Cognite Python Replicator

build codecov Documentation Status PyPI version tox PyPI - Python Version Code style: black

Cognite Replicator is a Python package for replicating data across Cognite Data Fusion (CDF) projects. This package is built on top of the Cognite Python SDK. This component is Community content and not officially supported by Cognite. Bugs and changes will be fixed on a best effort basis.
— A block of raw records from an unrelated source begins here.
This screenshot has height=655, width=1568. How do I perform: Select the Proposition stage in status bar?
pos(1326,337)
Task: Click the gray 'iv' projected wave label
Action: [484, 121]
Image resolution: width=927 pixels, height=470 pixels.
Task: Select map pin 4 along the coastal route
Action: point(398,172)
Feel free to open issues and pull requests, we will review them as soon as we can.

Copyright 2023 Cognite AS

Prerequisites

In order to start using the Replicator, you need:

  • Python3 (>= 3.6)
  • Credentials for both the source and destination projects:
    • CLIENT_ID ("Client ID from Azure")
    • CLIENT_SECRET ("Client secret from Azure", only if using authentication via secret)
    • CLUSTER ("Name of CDF cluster")
    • TENANT_ID ("Tenant ID from Azure"
    • PROJECT ("Name of CDF project")

This is how you set the client secret as an environment variable on Mac OS and Linux:

$ export SOURCE_CLIENT_SECRET=<your source client secret>
$ export DEST_CLIENT_SECRET=<your destination client secret>

Installation

The replicator is available on PyPI, and can also be executed .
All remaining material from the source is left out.